[LONDON] British finance minister Philip Hammond is likely to hit his 2016/17 deficit reduction target with 3 billion pounds (S$5.3 billion) to spare, due to recent better-than-expected growth, economists working for accountants EY said on Monday.
Mr Hammond will present his first annual budget on March 8 and aims to reduce the budget deficit to 68.2 billion pounds, after government forecasters said in November that June's Brexit vote had made his predecessor George Osborne's 55.5 billion pound goal unrealistic.
Economists at EY ITEM Club said a new deficit forecast from the Office for Budget Responsibility of 65 billion pounds for 2016/17 now looked plausible, even if the longer-run budget outlook remained sombre.
"The OBR will paint a marginally better picture of the UK economy and public finances in the short term, but fiscal policy faces major challenges on both the revenue and spending sides in the longer term," said Martin Beck of EY ITEM Club said.

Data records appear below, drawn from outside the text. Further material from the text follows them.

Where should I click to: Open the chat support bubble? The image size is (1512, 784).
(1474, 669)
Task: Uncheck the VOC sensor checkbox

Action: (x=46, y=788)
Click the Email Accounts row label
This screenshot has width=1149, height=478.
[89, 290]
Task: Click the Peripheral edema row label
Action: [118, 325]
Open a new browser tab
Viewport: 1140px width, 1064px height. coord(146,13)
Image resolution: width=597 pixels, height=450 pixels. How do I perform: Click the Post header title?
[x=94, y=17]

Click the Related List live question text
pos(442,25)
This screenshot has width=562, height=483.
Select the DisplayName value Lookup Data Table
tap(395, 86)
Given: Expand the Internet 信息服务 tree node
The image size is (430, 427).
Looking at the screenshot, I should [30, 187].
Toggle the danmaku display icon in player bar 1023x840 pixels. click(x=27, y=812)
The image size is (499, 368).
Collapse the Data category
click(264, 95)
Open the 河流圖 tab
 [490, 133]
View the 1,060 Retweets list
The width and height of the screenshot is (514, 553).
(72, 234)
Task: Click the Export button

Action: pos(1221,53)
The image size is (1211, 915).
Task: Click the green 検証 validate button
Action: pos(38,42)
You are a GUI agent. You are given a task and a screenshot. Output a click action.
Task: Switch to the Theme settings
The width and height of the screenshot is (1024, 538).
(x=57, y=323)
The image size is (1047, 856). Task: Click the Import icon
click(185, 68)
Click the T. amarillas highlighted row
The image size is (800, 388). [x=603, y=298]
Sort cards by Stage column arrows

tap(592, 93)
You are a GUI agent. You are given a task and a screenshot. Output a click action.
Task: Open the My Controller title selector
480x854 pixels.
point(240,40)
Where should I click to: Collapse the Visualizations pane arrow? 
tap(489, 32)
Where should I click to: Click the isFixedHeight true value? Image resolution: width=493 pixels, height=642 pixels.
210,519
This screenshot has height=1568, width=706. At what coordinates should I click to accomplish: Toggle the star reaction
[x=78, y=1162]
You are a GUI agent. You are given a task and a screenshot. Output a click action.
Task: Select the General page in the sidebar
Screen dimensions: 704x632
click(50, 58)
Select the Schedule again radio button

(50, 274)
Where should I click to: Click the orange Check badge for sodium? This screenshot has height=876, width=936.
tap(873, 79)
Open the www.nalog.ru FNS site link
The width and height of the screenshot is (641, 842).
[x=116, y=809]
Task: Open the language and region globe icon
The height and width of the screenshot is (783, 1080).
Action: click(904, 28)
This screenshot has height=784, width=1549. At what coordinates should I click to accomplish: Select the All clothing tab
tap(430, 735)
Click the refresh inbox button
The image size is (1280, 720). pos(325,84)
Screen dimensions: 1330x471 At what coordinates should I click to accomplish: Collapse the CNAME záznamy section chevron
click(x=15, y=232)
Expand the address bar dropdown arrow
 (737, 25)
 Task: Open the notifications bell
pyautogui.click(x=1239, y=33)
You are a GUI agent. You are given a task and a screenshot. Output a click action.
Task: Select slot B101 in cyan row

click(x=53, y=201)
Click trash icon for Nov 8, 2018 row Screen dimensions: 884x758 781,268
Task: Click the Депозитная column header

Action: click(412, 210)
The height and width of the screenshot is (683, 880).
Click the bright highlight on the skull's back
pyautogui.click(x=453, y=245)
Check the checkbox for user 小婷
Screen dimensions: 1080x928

Britain's budget deficit last year was one of the largest among big advanced economies at 4 per cent of gross domestic product, and the OBR does not currently forecast it to drop to 1 per cent until 2019/20.
Mr Beck added that he expected the OBR to revise up its forecast for 2017 growth to 1.6 per cent from 1.4 per cent. Economists polled by Reuters last week on average forecast 1.5 per cent for this year, while the Bank of England sees 2 per cent.
Almost all forecasters expect inflation to rise sharply to towards 3 per cent by the end of 2017, and EY said Mr Hammond might cut fuel tax or defer a tax rise on airfares to ease concerns about the rising cost of living.
Britain's statistics agency is due to release January data on the public finances on Tuesday, which economists expect to show a large seasonal surplus due to annual income tax payments falling due at the end of last month.